» **Task directions**: When the line with "1198x614 pixels. How" comes up, set it down and every later line to the end of the data, exactly and without pictures.

» **Input records**:

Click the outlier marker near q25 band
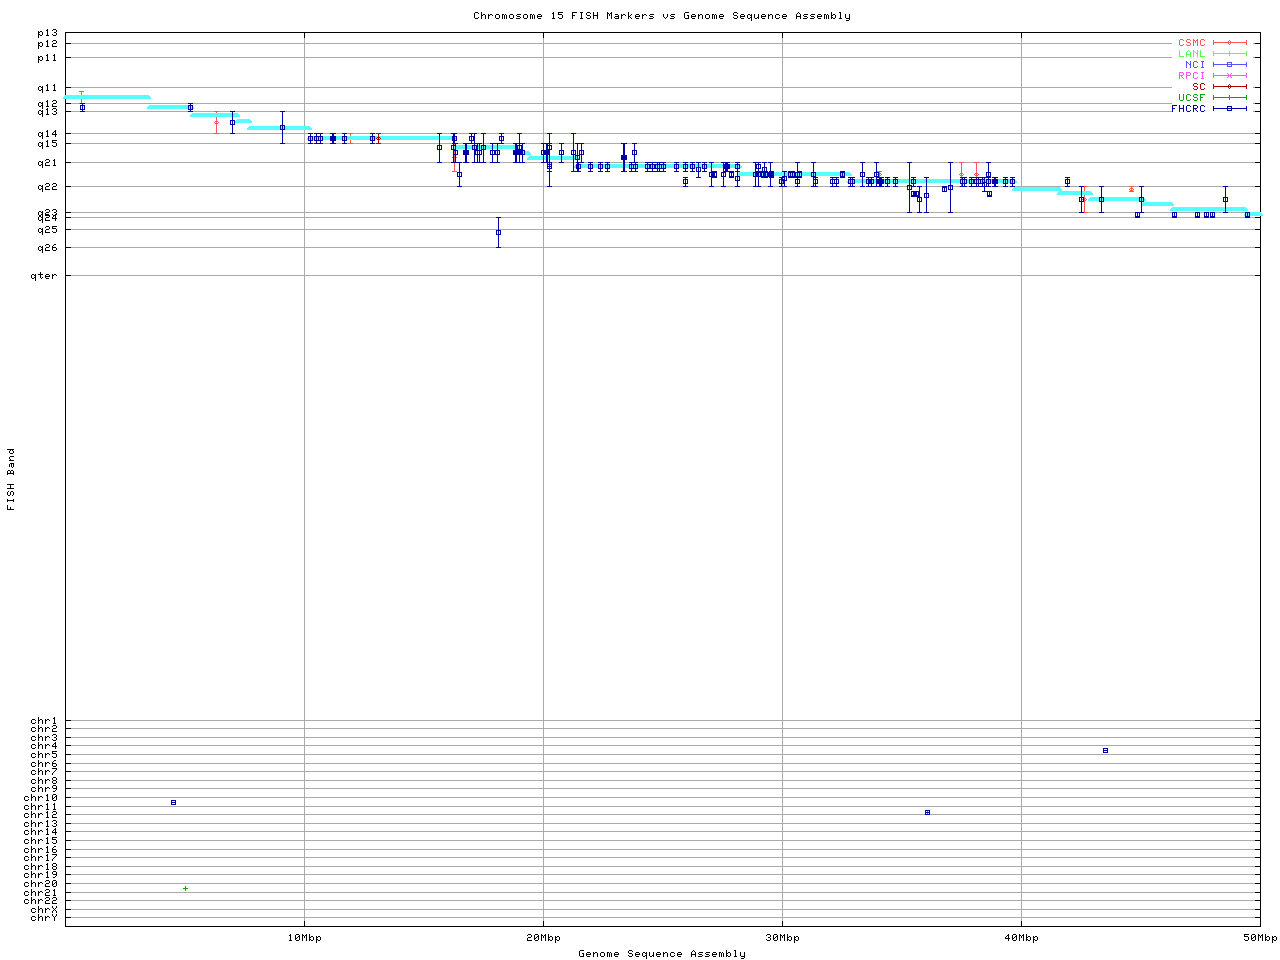The width and height of the screenshot is (1280, 960). click(498, 232)
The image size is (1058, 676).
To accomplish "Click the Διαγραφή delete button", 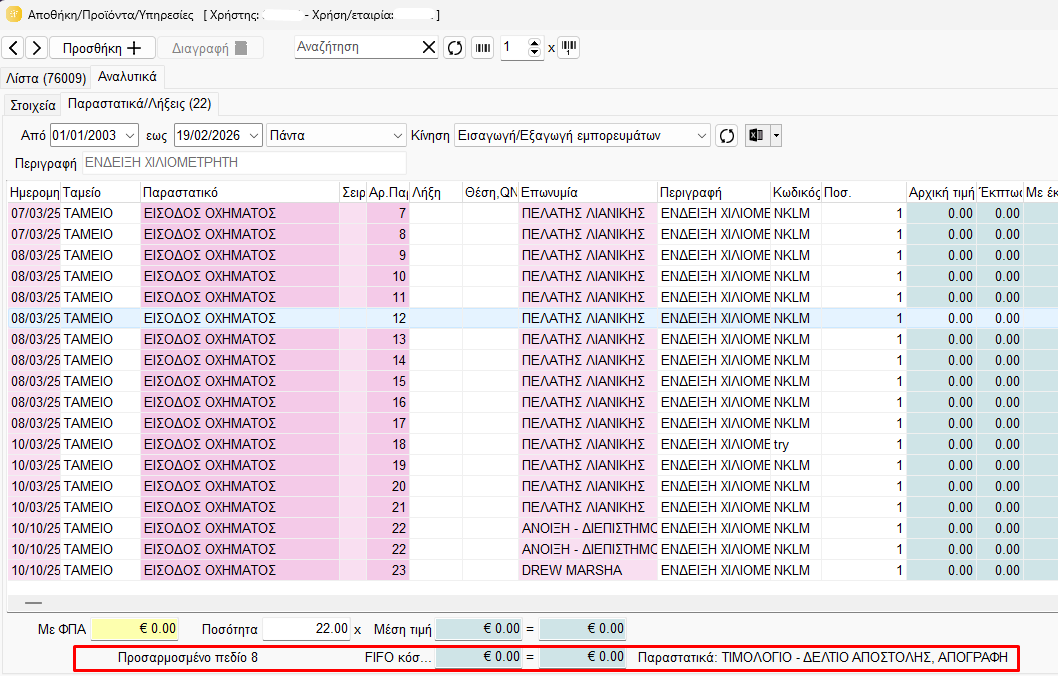I will pyautogui.click(x=210, y=48).
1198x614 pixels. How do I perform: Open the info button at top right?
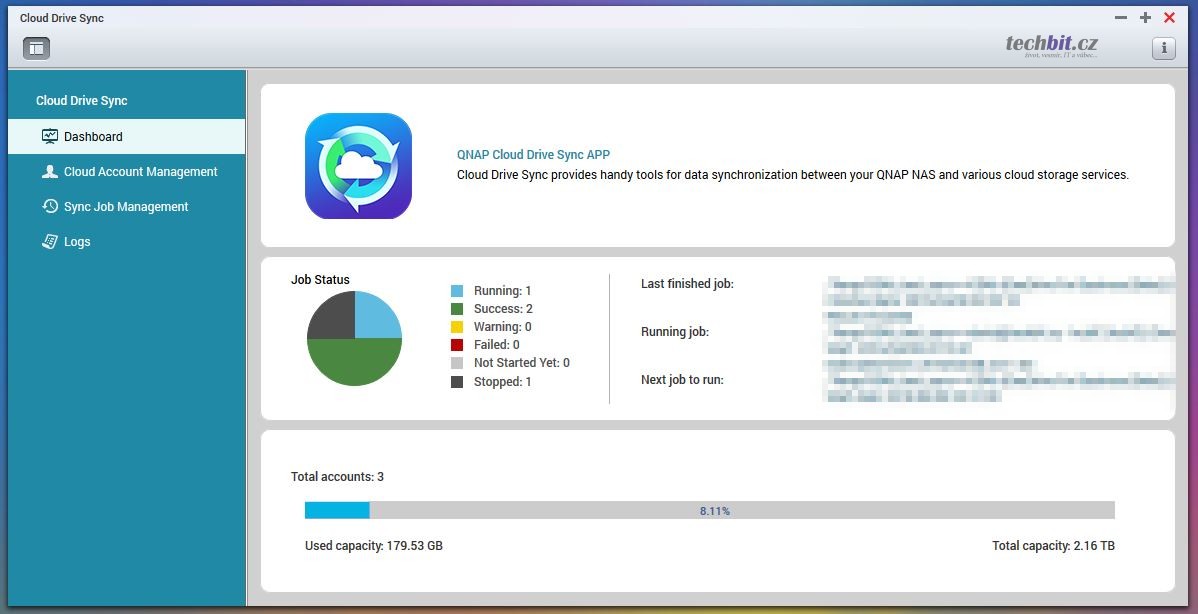point(1163,48)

» **Problem solution**:
1198x614 pixels. How do I perform: Open the info button at top right?
point(1163,48)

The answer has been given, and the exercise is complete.